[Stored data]
+++

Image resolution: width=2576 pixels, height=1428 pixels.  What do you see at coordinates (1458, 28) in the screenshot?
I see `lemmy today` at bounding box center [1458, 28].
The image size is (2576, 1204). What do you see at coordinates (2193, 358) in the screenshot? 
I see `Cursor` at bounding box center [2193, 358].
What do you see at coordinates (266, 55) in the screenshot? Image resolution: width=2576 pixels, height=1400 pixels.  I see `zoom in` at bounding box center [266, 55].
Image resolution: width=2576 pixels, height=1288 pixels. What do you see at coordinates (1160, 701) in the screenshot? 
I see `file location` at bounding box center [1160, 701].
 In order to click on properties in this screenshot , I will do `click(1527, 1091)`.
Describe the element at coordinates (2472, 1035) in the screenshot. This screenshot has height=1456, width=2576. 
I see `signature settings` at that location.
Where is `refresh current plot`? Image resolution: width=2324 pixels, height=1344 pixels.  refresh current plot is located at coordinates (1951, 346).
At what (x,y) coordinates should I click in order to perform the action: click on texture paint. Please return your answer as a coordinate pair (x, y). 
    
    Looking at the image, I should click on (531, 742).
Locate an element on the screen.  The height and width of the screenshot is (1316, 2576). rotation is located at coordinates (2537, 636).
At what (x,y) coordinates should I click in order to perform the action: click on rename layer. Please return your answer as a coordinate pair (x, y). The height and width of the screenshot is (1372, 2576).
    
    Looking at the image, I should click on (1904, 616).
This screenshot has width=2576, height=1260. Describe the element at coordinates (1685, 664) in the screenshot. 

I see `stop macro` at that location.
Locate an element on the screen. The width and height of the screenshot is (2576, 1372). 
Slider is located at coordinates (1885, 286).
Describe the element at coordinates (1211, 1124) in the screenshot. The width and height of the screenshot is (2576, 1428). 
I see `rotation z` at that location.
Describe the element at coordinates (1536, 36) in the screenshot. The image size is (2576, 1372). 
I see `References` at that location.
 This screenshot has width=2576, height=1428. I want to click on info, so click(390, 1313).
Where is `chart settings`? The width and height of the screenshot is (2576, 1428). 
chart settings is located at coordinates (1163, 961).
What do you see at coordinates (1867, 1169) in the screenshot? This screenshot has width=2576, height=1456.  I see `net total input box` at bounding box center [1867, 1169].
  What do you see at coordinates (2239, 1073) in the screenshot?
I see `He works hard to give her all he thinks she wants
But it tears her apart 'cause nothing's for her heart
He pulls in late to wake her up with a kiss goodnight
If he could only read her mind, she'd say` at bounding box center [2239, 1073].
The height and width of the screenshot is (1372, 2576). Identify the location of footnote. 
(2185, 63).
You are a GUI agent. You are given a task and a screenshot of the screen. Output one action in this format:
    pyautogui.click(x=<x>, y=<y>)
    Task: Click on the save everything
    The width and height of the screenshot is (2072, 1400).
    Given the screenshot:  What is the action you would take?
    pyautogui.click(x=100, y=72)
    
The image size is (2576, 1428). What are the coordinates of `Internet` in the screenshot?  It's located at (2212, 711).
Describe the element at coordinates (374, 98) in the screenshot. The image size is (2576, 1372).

+++

* _Goal of the exercise_
Copy every line of the stored data above word for word, leaving nothing out and changing nothing.

* _Output_
Image resolution: width=2576 pixels, height=1428 pixels.  What do you see at coordinates (1458, 28) in the screenshot?
I see `lemmy today` at bounding box center [1458, 28].
The image size is (2576, 1204). What do you see at coordinates (2193, 358) in the screenshot? 
I see `Cursor` at bounding box center [2193, 358].
What do you see at coordinates (266, 55) in the screenshot? Image resolution: width=2576 pixels, height=1400 pixels.  I see `zoom in` at bounding box center [266, 55].
Image resolution: width=2576 pixels, height=1288 pixels. What do you see at coordinates (1160, 701) in the screenshot? 
I see `file location` at bounding box center [1160, 701].
 In order to click on properties in this screenshot , I will do `click(1527, 1091)`.
Describe the element at coordinates (2472, 1035) in the screenshot. This screenshot has height=1456, width=2576. 
I see `signature settings` at that location.
Where is `refresh current plot`? Image resolution: width=2324 pixels, height=1344 pixels.  refresh current plot is located at coordinates (1951, 346).
At what (x,y) coordinates should I click in order to perform the action: click on texture paint. Please return your answer as a coordinate pair (x, y). 
    
    Looking at the image, I should click on (531, 742).
Locate an element on the screen.  The height and width of the screenshot is (1316, 2576). rotation is located at coordinates (2537, 636).
At what (x,y) coordinates should I click in order to perform the action: click on rename layer. Please return your answer as a coordinate pair (x, y). The height and width of the screenshot is (1372, 2576).
    
    Looking at the image, I should click on (1904, 616).
This screenshot has width=2576, height=1260. Describe the element at coordinates (1685, 664) in the screenshot. 

I see `stop macro` at that location.
Locate an element on the screen. The width and height of the screenshot is (2576, 1372). 
Slider is located at coordinates (1885, 286).
Describe the element at coordinates (1211, 1124) in the screenshot. The width and height of the screenshot is (2576, 1428). 
I see `rotation z` at that location.
Describe the element at coordinates (1536, 36) in the screenshot. The image size is (2576, 1372). 
I see `References` at that location.
 This screenshot has width=2576, height=1428. I want to click on info, so click(390, 1313).
Where is `chart settings`? The width and height of the screenshot is (2576, 1428). 
chart settings is located at coordinates (1163, 961).
What do you see at coordinates (1867, 1169) in the screenshot? This screenshot has width=2576, height=1456.  I see `net total input box` at bounding box center [1867, 1169].
  What do you see at coordinates (2239, 1073) in the screenshot?
I see `He works hard to give her all he thinks she wants
But it tears her apart 'cause nothing's for her heart
He pulls in late to wake her up with a kiss goodnight
If he could only read her mind, she'd say` at bounding box center [2239, 1073].
The height and width of the screenshot is (1372, 2576). Identify the location of footnote. 
(2185, 63).
You are a GUI agent. You are given a task and a screenshot of the screen. Output one action in this format:
    pyautogui.click(x=<x>, y=<y>)
    Task: Click on the save everything
    The width and height of the screenshot is (2072, 1400).
    Given the screenshot:  What is the action you would take?
    pyautogui.click(x=100, y=72)
    
The image size is (2576, 1428). What are the coordinates of `Internet` in the screenshot?  It's located at (2212, 711).
Describe the element at coordinates (374, 98) in the screenshot. The image size is (2576, 1372).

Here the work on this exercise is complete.